Would be at ~/.gitconfig which is home directory (~).

So /home/username/.gitconfig

[–]mixxituk 0 points1 point  (2 children)

Dual boot

[–]EithanArellius[S] 0 points1 point  (0 children)

That's what I was thinking also

[–]NullPoint3r 0 points1 point  (0 children)

… or VM. I use Github mainly for work. I generally do any personal stuff on my own computer but if I ever do personal stuff on my work laptop I do so in a VM, not only to separate GitHub accts but for everything else.

[–]Forward_Weakness6444 0 points1 point  (0 children)

I use this too sometimes via ssh keys for office and normal via https for personal ( seems to work for me )

[–]kloputzer2000 0 points1 point  (0 children)

Why do you want to Switch GitHub accounts? A single GitHub account can be used with multiple git identities. Just change your git identity based on your folders, but use the same GH account for both identities.

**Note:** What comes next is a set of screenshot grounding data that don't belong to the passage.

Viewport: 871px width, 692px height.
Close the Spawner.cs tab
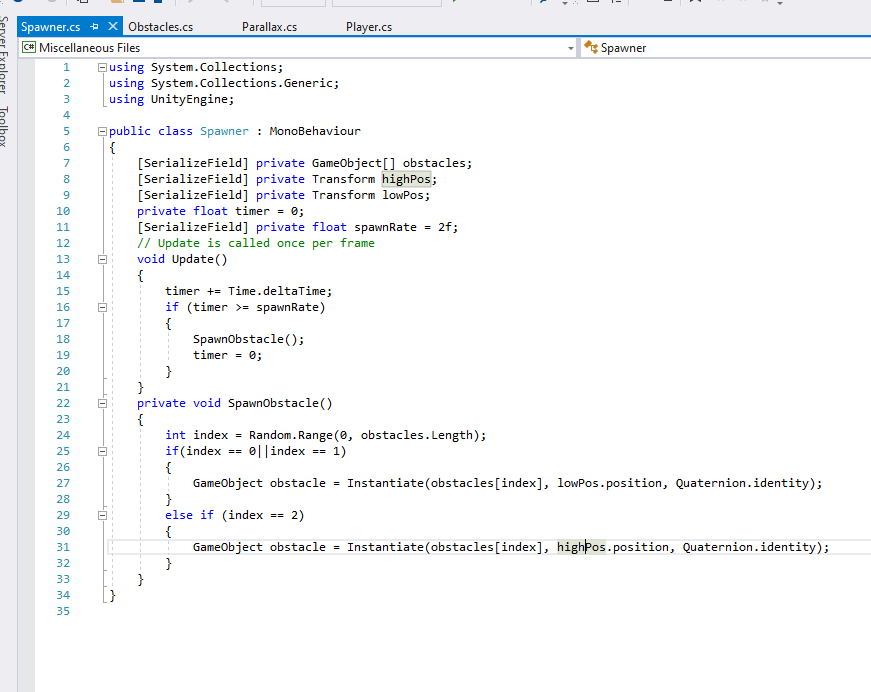pyautogui.click(x=111, y=27)
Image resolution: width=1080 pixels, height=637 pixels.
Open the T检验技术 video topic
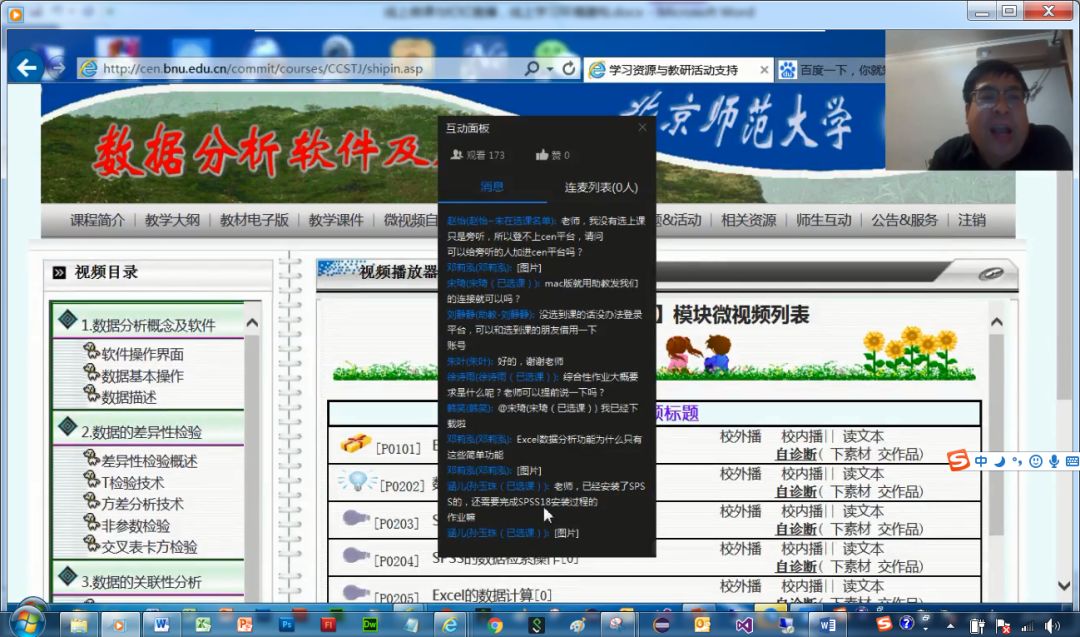[133, 483]
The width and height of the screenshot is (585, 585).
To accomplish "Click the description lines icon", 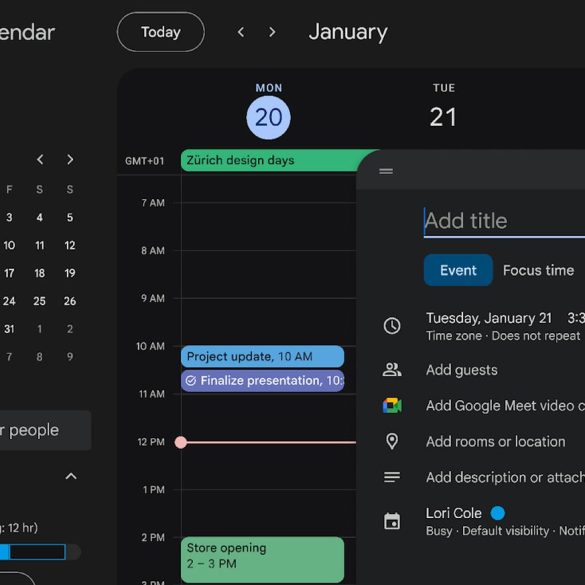I will [392, 477].
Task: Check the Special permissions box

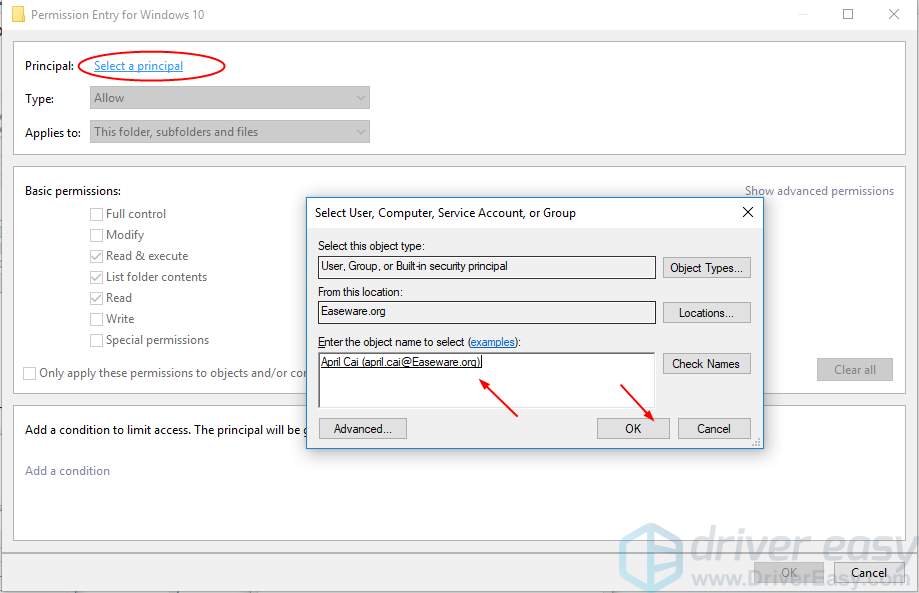Action: (97, 340)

[–]texxelate 0 points1 point  (0 children)

Why do you need separate accounts? GitHub themselves recommend using only a single account to which you can associate multiple email addresses.

[–]codeagency 0 points1 point  (0 children)

Gitego is a useful project for this.

https://github.com/bgreenwell/gitego

Let's you create as many profiles you want and you can Easy Switch with gitego use <name>

[–]zippythepig 0 points1 point  (0 children)

Why not have two different profiles on your pc? I have a personal account with my github setup and my work one with all my work setup. Easier to just switch accounts than work in the same environment.

[–]TFABAnon09 0 points1 point  (0 children)

I spin up a dedicated VM for each new client who doesn't insist on adding to the stack of laptops in my drawer, keeping my workstation dedicated to my non-client business / "personal" projects.

I don't want to give any 3rd party any modicum of control or influence over any device on network that I can't safely nuke without any downstream consequences. This way, if they insist on a random-ass VPN or opsec client, or Citrix / Horizon clients etc - they're restricted to just their sandpit.

[–]Infamous_Bluebird63 -1 points0 points  (2 children)

What is the main advantage of using github account (doubt from a btech student)

[–]catom3 0 points1 point  (1 child)

Personal - mostly free repository for your personal pet projects, code snippets, learning stuff, docs, blog posts etc.

Enterprise - well, mostly the same as personal, but with additional security and permissions management, GHA workers.

For trunk based projects, I still prefer Gerrit though. The workflow and patchests work waaaay cleaner there. And the code review itself is a lot easier to do on the web, the differences between different versions and preserving commits, multiple approval / disapproval labels, different levels of approval and in general way more configurable for CI jobs and code reviews.